[Data — start]
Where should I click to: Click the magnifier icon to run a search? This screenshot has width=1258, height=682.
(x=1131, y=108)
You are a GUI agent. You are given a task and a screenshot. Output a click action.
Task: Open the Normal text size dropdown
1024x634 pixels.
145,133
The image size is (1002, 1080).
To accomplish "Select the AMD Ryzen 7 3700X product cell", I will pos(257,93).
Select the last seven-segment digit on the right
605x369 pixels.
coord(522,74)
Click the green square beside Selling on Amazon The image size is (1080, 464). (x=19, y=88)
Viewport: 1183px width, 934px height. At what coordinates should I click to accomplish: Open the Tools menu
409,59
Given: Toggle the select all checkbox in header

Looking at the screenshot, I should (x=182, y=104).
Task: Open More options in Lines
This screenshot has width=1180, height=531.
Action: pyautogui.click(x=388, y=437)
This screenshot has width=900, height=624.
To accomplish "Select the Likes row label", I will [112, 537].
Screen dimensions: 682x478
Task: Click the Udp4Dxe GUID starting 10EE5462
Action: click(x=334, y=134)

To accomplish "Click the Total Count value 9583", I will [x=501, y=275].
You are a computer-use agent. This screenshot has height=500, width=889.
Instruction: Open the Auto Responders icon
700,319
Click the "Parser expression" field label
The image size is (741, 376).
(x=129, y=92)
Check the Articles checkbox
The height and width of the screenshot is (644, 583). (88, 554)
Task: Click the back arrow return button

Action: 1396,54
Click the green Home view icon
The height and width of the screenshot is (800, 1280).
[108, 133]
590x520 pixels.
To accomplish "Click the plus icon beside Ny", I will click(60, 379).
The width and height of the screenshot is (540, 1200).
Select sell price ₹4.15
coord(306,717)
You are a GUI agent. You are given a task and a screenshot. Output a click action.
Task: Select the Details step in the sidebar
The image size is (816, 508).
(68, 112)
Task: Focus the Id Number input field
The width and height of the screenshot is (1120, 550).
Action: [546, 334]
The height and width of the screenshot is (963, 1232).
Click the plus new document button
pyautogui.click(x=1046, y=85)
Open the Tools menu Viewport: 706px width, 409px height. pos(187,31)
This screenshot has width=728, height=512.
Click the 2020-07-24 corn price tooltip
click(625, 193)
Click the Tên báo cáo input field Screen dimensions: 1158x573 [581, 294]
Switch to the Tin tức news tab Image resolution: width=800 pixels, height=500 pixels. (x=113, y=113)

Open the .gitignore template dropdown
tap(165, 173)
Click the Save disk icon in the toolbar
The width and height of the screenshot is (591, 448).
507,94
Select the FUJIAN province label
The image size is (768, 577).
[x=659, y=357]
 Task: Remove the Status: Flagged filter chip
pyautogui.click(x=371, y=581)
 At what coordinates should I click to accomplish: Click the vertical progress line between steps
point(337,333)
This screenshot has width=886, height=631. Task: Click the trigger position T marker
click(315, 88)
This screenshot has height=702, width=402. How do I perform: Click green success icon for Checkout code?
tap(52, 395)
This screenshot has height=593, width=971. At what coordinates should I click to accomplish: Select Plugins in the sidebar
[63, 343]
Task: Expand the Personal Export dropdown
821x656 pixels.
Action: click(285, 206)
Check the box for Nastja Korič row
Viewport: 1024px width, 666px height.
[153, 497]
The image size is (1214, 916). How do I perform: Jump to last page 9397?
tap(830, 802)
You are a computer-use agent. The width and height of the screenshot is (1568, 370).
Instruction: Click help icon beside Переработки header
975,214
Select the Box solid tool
[Data — finish]
### Problem description
Line by line, copy the data above.

### Exercise output
Where should I click to: Click the magnifier icon to run a search? This screenshot has width=1258, height=682.
(x=1131, y=108)
You are a GUI agent. You are given a task and a screenshot. Output a click action.
Task: Open the Normal text size dropdown
1024x634 pixels.
145,133
The image size is (1002, 1080).
To accomplish "Select the AMD Ryzen 7 3700X product cell", I will pos(257,93).
Select the last seven-segment digit on the right
605x369 pixels.
coord(522,74)
Click the green square beside Selling on Amazon The image size is (1080, 464). (x=19, y=88)
Viewport: 1183px width, 934px height. At what coordinates should I click to accomplish: Open the Tools menu
409,59
Given: Toggle the select all checkbox in header

Looking at the screenshot, I should (x=182, y=104).
Task: Open More options in Lines
This screenshot has width=1180, height=531.
Action: pyautogui.click(x=388, y=437)
This screenshot has width=900, height=624.
To accomplish "Select the Likes row label", I will [112, 537].
Screen dimensions: 682x478
Task: Click the Udp4Dxe GUID starting 10EE5462
Action: click(x=334, y=134)

To accomplish "Click the Total Count value 9583", I will [x=501, y=275].
You are a computer-use agent. This screenshot has height=500, width=889.
Instruction: Open the Auto Responders icon
700,319
Click the "Parser expression" field label
The image size is (741, 376).
(x=129, y=92)
Check the Articles checkbox
The height and width of the screenshot is (644, 583). (88, 554)
Task: Click the back arrow return button

Action: 1396,54
Click the green Home view icon
The height and width of the screenshot is (800, 1280).
[108, 133]
590x520 pixels.
To accomplish "Click the plus icon beside Ny", I will click(60, 379).
The width and height of the screenshot is (540, 1200).
Select sell price ₹4.15
coord(306,717)
You are a GUI agent. You are given a task and a screenshot. Output a click action.
Task: Select the Details step in the sidebar
The image size is (816, 508).
(68, 112)
Task: Focus the Id Number input field
The width and height of the screenshot is (1120, 550).
Action: [546, 334]
The height and width of the screenshot is (963, 1232).
Click the plus new document button
pyautogui.click(x=1046, y=85)
Open the Tools menu Viewport: 706px width, 409px height. pos(187,31)
This screenshot has width=728, height=512.
Click the 2020-07-24 corn price tooltip
click(625, 193)
Click the Tên báo cáo input field Screen dimensions: 1158x573 [581, 294]
Switch to the Tin tức news tab Image resolution: width=800 pixels, height=500 pixels. (x=113, y=113)

Open the .gitignore template dropdown
tap(165, 173)
Click the Save disk icon in the toolbar
The width and height of the screenshot is (591, 448).
507,94
Select the FUJIAN province label
The image size is (768, 577).
[x=659, y=357]
 Task: Remove the Status: Flagged filter chip
pyautogui.click(x=371, y=581)
 At what coordinates should I click to accomplish: Click the vertical progress line between steps
point(337,333)
This screenshot has width=886, height=631. Task: Click the trigger position T marker
click(315, 88)
This screenshot has height=702, width=402. How do I perform: Click green success icon for Checkout code?
tap(52, 395)
This screenshot has height=593, width=971. At what coordinates should I click to accomplish: Select Plugins in the sidebar
[63, 343]
Task: Expand the Personal Export dropdown
821x656 pixels.
Action: click(285, 206)
Check the box for Nastja Korič row
Viewport: 1024px width, 666px height.
[153, 497]
The image size is (1214, 916). How do I perform: Jump to last page 9397?
tap(830, 802)
You are a computer-use agent. The width and height of the screenshot is (1568, 370).
Instruction: Click help icon beside Переработки header
975,214
Select the Box solid tool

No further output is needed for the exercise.